Copy out all of the data below with no alterations.

RECORDED INFORMATION -
○ ○ ○ ○
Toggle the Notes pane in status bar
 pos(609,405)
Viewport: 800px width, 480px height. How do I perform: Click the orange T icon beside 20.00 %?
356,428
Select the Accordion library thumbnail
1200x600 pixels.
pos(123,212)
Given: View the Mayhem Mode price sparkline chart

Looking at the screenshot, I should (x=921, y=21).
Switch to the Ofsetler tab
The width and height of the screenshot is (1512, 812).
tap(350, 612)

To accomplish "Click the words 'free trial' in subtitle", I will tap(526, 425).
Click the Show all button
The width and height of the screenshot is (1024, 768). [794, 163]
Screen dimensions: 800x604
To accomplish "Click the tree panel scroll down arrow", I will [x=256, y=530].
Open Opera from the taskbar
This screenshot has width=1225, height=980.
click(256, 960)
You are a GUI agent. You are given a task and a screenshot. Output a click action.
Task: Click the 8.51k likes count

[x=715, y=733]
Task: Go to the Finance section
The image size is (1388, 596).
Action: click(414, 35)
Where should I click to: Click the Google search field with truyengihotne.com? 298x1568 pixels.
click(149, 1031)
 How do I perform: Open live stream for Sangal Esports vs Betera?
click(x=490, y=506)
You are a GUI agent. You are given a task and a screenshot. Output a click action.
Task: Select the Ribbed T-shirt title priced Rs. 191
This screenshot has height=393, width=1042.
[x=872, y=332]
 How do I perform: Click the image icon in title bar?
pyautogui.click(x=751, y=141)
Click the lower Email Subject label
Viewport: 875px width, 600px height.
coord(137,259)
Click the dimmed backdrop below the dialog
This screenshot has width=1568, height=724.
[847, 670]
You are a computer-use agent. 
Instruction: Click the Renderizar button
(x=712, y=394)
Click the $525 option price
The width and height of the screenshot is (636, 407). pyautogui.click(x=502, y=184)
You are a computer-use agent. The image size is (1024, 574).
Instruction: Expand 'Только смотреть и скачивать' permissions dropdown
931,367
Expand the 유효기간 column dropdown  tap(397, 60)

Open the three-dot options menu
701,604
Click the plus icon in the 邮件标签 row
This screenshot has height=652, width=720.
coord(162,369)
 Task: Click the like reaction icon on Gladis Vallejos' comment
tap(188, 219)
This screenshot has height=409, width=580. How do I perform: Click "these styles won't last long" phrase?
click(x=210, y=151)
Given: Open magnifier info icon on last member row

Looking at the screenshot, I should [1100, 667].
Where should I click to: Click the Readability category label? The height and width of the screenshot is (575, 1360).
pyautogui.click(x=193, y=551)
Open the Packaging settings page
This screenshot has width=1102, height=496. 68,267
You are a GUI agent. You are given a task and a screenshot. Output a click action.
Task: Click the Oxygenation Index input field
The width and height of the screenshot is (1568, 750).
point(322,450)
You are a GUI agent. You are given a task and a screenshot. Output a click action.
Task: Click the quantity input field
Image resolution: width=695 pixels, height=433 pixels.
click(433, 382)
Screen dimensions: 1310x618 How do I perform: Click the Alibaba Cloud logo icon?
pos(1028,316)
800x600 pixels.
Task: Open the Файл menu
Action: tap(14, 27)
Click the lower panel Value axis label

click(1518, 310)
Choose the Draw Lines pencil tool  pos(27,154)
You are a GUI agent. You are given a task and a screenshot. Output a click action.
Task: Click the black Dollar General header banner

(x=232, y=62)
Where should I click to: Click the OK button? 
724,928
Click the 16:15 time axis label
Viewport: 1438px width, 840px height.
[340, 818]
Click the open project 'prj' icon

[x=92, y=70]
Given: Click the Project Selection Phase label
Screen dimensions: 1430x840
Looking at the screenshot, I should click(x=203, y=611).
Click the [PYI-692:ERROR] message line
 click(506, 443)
○ ○ ○ ○
WORKED SOLUTION -
Toggle the Notes pane in status bar
 pos(609,405)
Viewport: 800px width, 480px height. How do I perform: Click the orange T icon beside 20.00 %?
356,428
Select the Accordion library thumbnail
1200x600 pixels.
pos(123,212)
Given: View the Mayhem Mode price sparkline chart

Looking at the screenshot, I should (x=921, y=21).
Switch to the Ofsetler tab
The width and height of the screenshot is (1512, 812).
tap(350, 612)

To accomplish "Click the words 'free trial' in subtitle", I will tap(526, 425).
Click the Show all button
The width and height of the screenshot is (1024, 768). [794, 163]
Screen dimensions: 800x604
To accomplish "Click the tree panel scroll down arrow", I will [x=256, y=530].
Open Opera from the taskbar
This screenshot has width=1225, height=980.
click(256, 960)
You are a GUI agent. You are given a task and a screenshot. Output a click action.
Task: Click the 8.51k likes count

[x=715, y=733]
Task: Go to the Finance section
The image size is (1388, 596).
Action: click(414, 35)
Where should I click to: Click the Google search field with truyengihotne.com? 298x1568 pixels.
click(149, 1031)
 How do I perform: Open live stream for Sangal Esports vs Betera?
click(x=490, y=506)
You are a GUI agent. You are given a task and a screenshot. Output a click action.
Task: Select the Ribbed T-shirt title priced Rs. 191
This screenshot has height=393, width=1042.
[x=872, y=332]
 How do I perform: Click the image icon in title bar?
pyautogui.click(x=751, y=141)
Click the lower Email Subject label
Viewport: 875px width, 600px height.
coord(137,259)
Click the dimmed backdrop below the dialog
This screenshot has width=1568, height=724.
[847, 670]
You are a computer-use agent. 
Instruction: Click the Renderizar button
(x=712, y=394)
Click the $525 option price
The width and height of the screenshot is (636, 407). pyautogui.click(x=502, y=184)
You are a computer-use agent. The image size is (1024, 574).
Instruction: Expand 'Только смотреть и скачивать' permissions dropdown
931,367
Expand the 유효기간 column dropdown  tap(397, 60)

Open the three-dot options menu
701,604
Click the plus icon in the 邮件标签 row
This screenshot has height=652, width=720.
coord(162,369)
 Task: Click the like reaction icon on Gladis Vallejos' comment
tap(188, 219)
This screenshot has height=409, width=580. How do I perform: Click "these styles won't last long" phrase?
click(x=210, y=151)
Given: Open magnifier info icon on last member row

Looking at the screenshot, I should [1100, 667].
Where should I click to: Click the Readability category label? The height and width of the screenshot is (575, 1360).
pyautogui.click(x=193, y=551)
Open the Packaging settings page
This screenshot has width=1102, height=496. 68,267
You are a GUI agent. You are given a task and a screenshot. Output a click action.
Task: Click the Oxygenation Index input field
The width and height of the screenshot is (1568, 750).
point(322,450)
You are a GUI agent. You are given a task and a screenshot. Output a click action.
Task: Click the quantity input field
Image resolution: width=695 pixels, height=433 pixels.
click(433, 382)
Screen dimensions: 1310x618 How do I perform: Click the Alibaba Cloud logo icon?
pos(1028,316)
800x600 pixels.
Task: Open the Файл menu
Action: tap(14, 27)
Click the lower panel Value axis label

click(1518, 310)
Choose the Draw Lines pencil tool  pos(27,154)
You are a GUI agent. You are given a task and a screenshot. Output a click action.
Task: Click the black Dollar General header banner

(x=232, y=62)
Where should I click to: Click the OK button? 
724,928
Click the 16:15 time axis label
Viewport: 1438px width, 840px height.
[340, 818]
Click the open project 'prj' icon

[x=92, y=70]
Given: Click the Project Selection Phase label
Screen dimensions: 1430x840
Looking at the screenshot, I should click(x=203, y=611).
Click the [PYI-692:ERROR] message line
 click(506, 443)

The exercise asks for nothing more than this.